Menurut Teguh, belum tercapainya target nilai transaksi harian BEI sebesar Rp13,5 triliun bukan semata disebabkan oleh kinerja BEI yang kurang optimal, melainkan karena akar permasalahan yang lebih dalam: stagnasi jumlah investor dan menurunnya minat pasar akibat kinerja emiten yang belum memuaskan. Meskipun BEI telah berinovasi dari sisi kebijakan, tanpa perbaikan kualitas fundamental perusahaan dan perlindungan investor yang nyata, upaya tersebut dinilai belum cukup untuk mengembalikan gairah pasar.

“Sebenarnya mungkin problemnya bukan di BEI-nya. Mereka sudah banyak melakukan inovasi-inovasi. Cuma malah blunder. Mungkin bisa dibilang begitu ya. Jadi bukan dampak positif yang dihasilkan tapi justru jadi dampak negatif,” katanya. Sebagai contoh, Teguh menyebut kebijakan Full Call Auction (FCA) yang memungkinkan saham “mati” (yang selama ini terjebak di harga Rp50) untuk diperdagangkan kembali hingga turun ke harga Rp1. Meskipun kebijakan ini terbukti meningkatkan volume transaksi, pada kenyataannya justru merugikan investor karena nilai saham mereka jatuh makin dalam.

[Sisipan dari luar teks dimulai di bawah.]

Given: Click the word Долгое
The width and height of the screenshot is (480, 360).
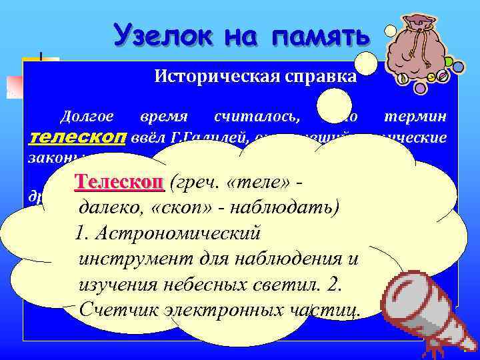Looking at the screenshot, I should (x=83, y=117).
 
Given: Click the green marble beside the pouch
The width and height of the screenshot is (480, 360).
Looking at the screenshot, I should (x=448, y=62).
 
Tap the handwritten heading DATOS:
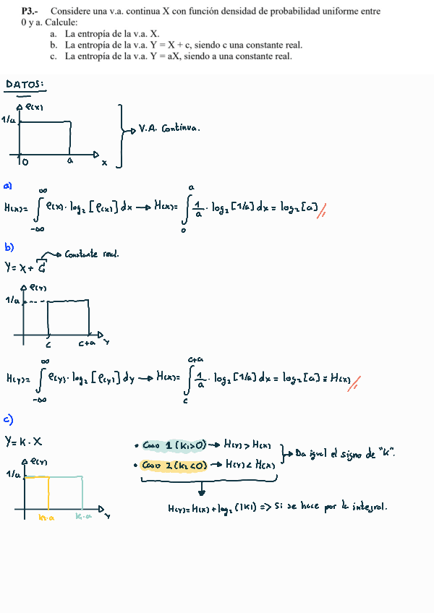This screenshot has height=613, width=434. (x=25, y=85)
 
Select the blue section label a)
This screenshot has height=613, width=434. (x=8, y=185)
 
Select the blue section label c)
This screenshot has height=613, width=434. (x=9, y=419)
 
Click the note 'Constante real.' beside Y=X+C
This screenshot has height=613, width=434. (x=92, y=254)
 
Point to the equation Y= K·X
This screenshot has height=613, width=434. (x=24, y=441)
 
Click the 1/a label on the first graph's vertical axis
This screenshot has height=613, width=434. (x=9, y=120)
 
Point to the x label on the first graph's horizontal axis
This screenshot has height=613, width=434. (x=104, y=163)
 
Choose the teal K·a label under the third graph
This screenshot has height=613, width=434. (x=84, y=518)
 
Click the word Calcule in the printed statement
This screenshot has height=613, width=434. (x=59, y=22)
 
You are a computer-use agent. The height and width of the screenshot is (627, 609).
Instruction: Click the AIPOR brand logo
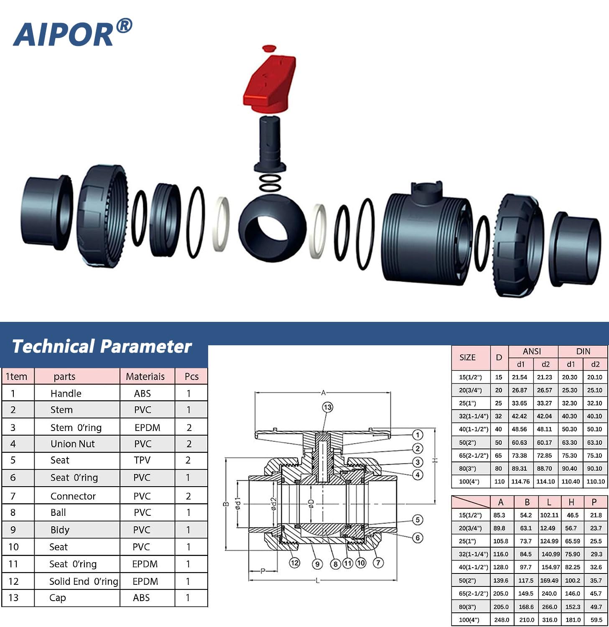(x=72, y=33)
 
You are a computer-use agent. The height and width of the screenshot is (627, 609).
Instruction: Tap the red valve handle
(x=270, y=84)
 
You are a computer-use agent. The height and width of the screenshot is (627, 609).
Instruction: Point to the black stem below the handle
(x=270, y=144)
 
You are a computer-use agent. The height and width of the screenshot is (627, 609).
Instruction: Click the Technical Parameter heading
(x=102, y=347)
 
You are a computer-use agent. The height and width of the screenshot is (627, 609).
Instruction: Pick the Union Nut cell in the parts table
(x=73, y=444)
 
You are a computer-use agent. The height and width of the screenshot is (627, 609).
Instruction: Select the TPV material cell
(x=142, y=460)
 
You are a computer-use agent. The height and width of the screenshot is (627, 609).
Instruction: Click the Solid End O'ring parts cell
(x=84, y=581)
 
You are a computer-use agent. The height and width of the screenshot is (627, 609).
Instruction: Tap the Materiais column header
(x=145, y=377)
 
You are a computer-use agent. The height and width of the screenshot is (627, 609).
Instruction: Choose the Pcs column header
(x=191, y=377)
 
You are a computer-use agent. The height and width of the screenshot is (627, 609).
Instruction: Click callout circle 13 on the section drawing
(x=327, y=407)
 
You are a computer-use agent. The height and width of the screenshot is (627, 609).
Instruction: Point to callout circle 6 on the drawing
(x=418, y=538)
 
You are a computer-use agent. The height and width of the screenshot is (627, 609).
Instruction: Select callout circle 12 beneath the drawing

Di sisi lain, Teguh juga menyoroti kualitas emiten yang melantai di bursa yang dinilai kurang menjanjikan. Banyak perusahaan yang melakukan Initial Public Offering (IPO) namun memiliki fundamental yang lemah, membuat investor enggan membeli saham-saham baru. Tidak hanya itu, salah satu kebijakan blunder BEI yang juga merugikan adalah penutupan informasi kode broker dan domisili investor. Kebijakan ini secara langsung memukul kalangan trader aktif yang selama ini menyumbang volume besar pada transaksi harian, menyebabkan mereka kehilangan alat analisis esensial dan menjadikan pasar semakin sepi.

Oleh karena itu, Teguh merespons positif rencana BEI untuk membuka kembali informasi kode broker serta data domisili transaksi lokal dan asing. Langkah ini diharapkan dapat kembali meningkatkan nilai transaksi di pasar saham. “BEI ini selama beberapa tahun terakhir banyak eksperimen. Tapi kenyataannya semua yang dilakukan itu ternyata malah bikin pasar saham jadi sepi. Ya sudah berarti jangan dilakukan lagi. Balik lagi saja ke kebijakan-kebijakan yang dulu, yang tidak aneh-aneh seperti sekarang,” imbuhnya.

Sebagai solusi jangka panjang, Teguh menekankan pentingnya peningkatan kinerja fundamental perusahaan-perusahaan publik, pembagian dividen yang lebih menarik bagi investor, serta perbaikan kondisi ekonomi secara umum. “Jadi yang harus diperbaiki juga sebenarnya kinerja perusahaan, kinerja emiten. Dividen yang dibayarkan ke investor harus lebih besar, tetapi agar kinerja perusahaan-perusahaan lebih bagus ya berarti ekonominya juga harus bagus,” imbuhnya.

Aspek krusial lainnya yang perlu segera dibenahi adalah perlindungan investor, yang menurut Teguh, belum optimal di Indonesia. Ia membandingkan dengan praktik di Wall Street, di mana ketika sebuah perusahaan bangkrut, asetnya dilikuidasi dan hasilnya dibagikan kepada investor. Meskipun investor mungkin tetap merugi, mereka setidaknya mendapatkan sebagian dari modalnya kembali. “Di sini, kalau perusahaan bangkrut, investor kehilangan segalanya tanpa ada pengembalian sama sekali,” tegasnya, menyoroti urgensi reformasi perlindungan investor di pasar modal Indonesia.